When load_repo_checkpoint() processes a checkpoint file, it trusts the serialized data implicitly, allowing attackers to embed arbitrary Python code within the pickle payload. This code executes with the same privileges as the application loading the checkpoint, enabling full system compromise in many scenarios.
Attack Vector
The attack vector is network-based and requires user interaction. An attacker must first create a malicious checkpoint file containing a crafted pickle payload with arbitrary code. The attacker then distributes this checkpoint through various means such as:
- Uploading to model repositories
- Sharing through collaborative platforms
- Distributing via social engineering tactics
When a victim downloads and loads this checkpoint during their normal model training or inference workflow, the malicious payload executes automatically. The attack exploits the trust relationship between machine learning practitioners and shared model resources.
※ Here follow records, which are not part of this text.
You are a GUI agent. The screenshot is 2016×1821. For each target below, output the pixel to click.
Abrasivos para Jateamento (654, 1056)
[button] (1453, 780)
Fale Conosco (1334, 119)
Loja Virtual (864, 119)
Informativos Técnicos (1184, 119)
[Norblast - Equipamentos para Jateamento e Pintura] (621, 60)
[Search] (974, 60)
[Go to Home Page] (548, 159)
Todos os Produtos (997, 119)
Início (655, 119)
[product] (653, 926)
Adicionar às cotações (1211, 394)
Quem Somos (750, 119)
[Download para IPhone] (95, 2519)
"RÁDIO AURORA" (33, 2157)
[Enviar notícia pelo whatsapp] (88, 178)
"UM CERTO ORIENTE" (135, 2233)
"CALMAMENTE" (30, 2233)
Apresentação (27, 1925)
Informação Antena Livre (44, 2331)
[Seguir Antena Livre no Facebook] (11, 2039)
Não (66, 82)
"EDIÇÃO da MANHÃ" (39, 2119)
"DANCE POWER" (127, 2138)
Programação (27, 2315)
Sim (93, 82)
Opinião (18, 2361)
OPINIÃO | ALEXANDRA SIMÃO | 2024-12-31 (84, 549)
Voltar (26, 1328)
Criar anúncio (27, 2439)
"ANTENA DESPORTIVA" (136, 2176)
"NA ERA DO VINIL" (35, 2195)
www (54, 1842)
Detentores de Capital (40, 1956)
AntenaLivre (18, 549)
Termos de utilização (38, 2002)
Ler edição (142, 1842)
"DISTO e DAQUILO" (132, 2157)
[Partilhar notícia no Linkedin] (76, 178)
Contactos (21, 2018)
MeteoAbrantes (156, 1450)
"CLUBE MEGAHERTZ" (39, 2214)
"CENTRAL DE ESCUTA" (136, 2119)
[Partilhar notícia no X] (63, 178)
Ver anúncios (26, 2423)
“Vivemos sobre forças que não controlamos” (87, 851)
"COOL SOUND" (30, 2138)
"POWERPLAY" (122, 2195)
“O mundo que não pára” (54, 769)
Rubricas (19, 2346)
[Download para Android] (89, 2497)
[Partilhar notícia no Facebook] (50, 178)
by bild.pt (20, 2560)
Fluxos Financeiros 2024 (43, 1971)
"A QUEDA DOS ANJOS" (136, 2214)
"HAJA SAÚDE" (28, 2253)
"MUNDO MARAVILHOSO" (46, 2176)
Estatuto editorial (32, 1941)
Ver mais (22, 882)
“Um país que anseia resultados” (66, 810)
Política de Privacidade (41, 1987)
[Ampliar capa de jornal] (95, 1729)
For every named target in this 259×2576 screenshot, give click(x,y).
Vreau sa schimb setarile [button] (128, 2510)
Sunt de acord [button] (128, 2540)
The vulnerability is exploited through crafting a malicious pickle payload that, when deserialized by the load_repo_checkpoint() function, executes arbitrary code. The attack leverages Python's __reduce__ method to embed system commands within the serialized object. When the victim loads what appears to be a legitimate model checkpoint, the embedded code executes with the permissions of the running process. For detailed technical information, see the Huntr Bounty Report.
Detection Methods for CVE-2024-3568
Indicators of Compromise
- Unexpected system commands or processes spawned during model checkpoint loading operations
- Network connections initiated immediately after loading model checkpoints from untrusted sources
- Suspicious modifications to system files or configurations following model loading activities
- Unusual resource consumption patterns during checkpoint deserialization
Detection Strategies
- Monitor for calls to pickle.load() or pickle.loads() with data originating from external or untrusted sources
- Implement file integrity monitoring on checkpoint directories to detect unauthorized modifications
- Deploy application-level logging for all model loading operations in Transformers-based applications
- Analyze network traffic for suspicious outbound connections following model loading events
Monitoring Recommendations
- Implement behavioral analysis to detect anomalous process spawning during ML pipeline operations
- Configure security tooling to alert on execution of shell commands from Python ML processes
- Monitor for file system changes in standard checkpoint storage locations
- Review audit logs for unexpected privilege escalation attempts in ML environments
How to Mitigate CVE-2024-3568
Immediate Actions Required
- Update the Huggingface Transformers library to the patched version immediately
- Audit all model checkpoints currently in use for potential compromise
- Restrict checkpoint loading to verified, trusted sources only
- Implement network segmentation for ML training environments
Patch Information
Huggingface has released a security patch to address this vulnerability. The fix is available in commit 693667b8ac8138b83f8adb6522ddaf42fa07c125. Organizations should update their Transformers installations to include this commit or any subsequent release containing the fix.
Workarounds
- Avoid loading model checkpoints from untrusted or unverified sources until patches are applied
- Implement checkpoint verification mechanisms using cryptographic signatures before loading
- Run ML training environments in isolated containers or sandboxed environments to limit potential impact
- Consider using safer serialization alternatives like safetensors where possible
# Update Huggingface Transformers to the latest patched version
pip install --upgrade transformers
# Verify the installation includes the security fix
pip show transformers
Disclaimer: This content was generated using AI. While we strive for accuracy, please verify critical information with official sources.